Through my mind swept a series of possible responses. They ranged from the instinctive ("People are suffering from hysteria."), to the equivocal ("Many believe it's real and many do not."), to the blandly reassuring, ("Sweetheart, it's not something you need to worry about.").
"Why do you ask?" I punted.
"Someone told her that if she leaves a light on, a polar bear would die."
Blandness and equivocation disappeared.
"Nonsense," I told the child. "Grown-ups are investigating global warming and arguing about it. The one thing I can tell you is that you shouldn't be afraid to turn the lights on. It's not going to affect a polar bear either way." '
Source: http://www.washingtonexaminer.com/local/Leaving-the-lights-on-won_t-kill-a-polar-bear/article/12489
The article concludes (my emphasis added):
'Put aside the debate over climate science for a moment. These are adult matters, or at least they should be. It's iniquitous for grown-ups -- who themselves are roiled over the subject -- to transfer their anxieties to children who are too young to wrap their minds around the issues, let alone "save" the Earth.

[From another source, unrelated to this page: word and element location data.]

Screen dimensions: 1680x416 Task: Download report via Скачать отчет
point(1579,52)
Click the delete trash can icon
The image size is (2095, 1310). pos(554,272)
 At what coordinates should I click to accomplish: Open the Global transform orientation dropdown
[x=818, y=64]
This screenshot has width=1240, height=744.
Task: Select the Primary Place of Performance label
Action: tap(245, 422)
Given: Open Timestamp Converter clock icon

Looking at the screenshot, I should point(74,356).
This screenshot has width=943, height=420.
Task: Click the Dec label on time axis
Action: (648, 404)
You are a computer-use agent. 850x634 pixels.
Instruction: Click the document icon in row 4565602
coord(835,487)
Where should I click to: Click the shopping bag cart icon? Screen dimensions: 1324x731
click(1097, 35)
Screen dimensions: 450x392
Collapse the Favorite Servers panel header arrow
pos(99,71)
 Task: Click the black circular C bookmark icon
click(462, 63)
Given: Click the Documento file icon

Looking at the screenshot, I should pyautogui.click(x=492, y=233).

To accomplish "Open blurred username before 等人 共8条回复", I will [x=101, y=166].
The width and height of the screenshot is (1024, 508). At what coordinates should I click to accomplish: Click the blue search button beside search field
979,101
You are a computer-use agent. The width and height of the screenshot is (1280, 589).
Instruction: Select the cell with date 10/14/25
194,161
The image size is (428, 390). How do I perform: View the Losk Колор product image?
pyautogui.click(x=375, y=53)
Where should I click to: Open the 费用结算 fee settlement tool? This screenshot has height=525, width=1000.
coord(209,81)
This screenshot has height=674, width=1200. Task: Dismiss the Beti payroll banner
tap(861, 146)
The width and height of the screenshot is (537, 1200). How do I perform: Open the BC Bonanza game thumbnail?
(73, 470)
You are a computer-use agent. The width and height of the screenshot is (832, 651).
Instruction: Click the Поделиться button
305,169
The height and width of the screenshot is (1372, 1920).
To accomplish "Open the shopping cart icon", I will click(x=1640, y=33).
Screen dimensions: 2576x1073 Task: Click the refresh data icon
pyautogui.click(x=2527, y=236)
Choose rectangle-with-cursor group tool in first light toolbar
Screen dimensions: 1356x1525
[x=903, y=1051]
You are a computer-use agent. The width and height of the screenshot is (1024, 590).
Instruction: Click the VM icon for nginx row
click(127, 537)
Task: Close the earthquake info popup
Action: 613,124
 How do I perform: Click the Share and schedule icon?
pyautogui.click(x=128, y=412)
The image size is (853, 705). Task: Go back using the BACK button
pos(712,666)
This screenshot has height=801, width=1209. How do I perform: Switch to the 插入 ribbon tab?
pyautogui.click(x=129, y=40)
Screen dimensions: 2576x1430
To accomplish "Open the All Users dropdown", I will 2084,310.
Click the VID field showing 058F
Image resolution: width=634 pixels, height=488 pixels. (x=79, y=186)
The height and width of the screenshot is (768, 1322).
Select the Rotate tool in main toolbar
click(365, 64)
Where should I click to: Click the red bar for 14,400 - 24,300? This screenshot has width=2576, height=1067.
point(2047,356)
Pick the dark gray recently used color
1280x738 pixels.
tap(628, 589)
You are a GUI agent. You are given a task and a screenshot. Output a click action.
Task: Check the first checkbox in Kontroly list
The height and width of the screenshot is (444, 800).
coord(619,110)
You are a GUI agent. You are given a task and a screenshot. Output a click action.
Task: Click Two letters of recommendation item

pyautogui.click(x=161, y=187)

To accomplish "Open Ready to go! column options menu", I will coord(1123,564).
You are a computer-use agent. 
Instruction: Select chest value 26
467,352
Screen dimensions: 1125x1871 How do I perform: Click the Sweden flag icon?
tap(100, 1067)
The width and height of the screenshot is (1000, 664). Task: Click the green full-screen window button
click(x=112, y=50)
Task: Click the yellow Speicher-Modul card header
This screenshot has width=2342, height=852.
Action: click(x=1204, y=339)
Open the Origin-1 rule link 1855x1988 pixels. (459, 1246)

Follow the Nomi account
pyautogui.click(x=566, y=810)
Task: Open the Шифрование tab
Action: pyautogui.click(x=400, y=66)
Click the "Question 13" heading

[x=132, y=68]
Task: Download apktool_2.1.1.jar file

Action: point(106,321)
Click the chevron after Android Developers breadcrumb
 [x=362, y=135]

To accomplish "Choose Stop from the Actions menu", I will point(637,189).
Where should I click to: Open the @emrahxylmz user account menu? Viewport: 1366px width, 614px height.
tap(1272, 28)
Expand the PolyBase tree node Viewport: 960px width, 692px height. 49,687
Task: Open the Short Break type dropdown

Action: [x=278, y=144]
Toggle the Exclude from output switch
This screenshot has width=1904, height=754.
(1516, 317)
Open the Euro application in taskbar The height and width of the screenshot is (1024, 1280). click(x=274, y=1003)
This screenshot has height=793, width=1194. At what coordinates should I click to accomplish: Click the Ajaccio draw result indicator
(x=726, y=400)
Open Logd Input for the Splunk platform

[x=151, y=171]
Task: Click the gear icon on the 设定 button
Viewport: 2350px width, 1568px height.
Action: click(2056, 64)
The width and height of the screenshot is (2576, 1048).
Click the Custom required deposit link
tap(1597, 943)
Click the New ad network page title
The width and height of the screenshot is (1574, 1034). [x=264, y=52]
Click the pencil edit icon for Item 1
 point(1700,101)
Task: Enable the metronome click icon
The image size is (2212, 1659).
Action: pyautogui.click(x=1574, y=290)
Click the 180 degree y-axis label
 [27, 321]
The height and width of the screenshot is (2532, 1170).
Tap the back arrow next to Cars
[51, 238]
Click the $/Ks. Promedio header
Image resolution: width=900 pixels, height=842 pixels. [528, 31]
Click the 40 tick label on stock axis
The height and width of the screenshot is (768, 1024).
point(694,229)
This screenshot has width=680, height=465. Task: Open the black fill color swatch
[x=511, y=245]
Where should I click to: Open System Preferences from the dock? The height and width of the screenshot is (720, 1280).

It's unfair. Ultimately, it may also redound to the environmental movement's disadvantage. For just as children discover that there is no Santa Claus and no tooth fairy, they'll eventually stumble on the statistics indicating that the world hasn't warmed appreciably for a decade. In other words, today's 8-year-olds may grow up to discover that the guilt and fear perpetuated upon them in childhood were based mostly on vapor, on adult hysteria. We ought to protect them from that, at least.'
Amen to that. Oh for ten thousand times ten thousand of articles like this one to be published!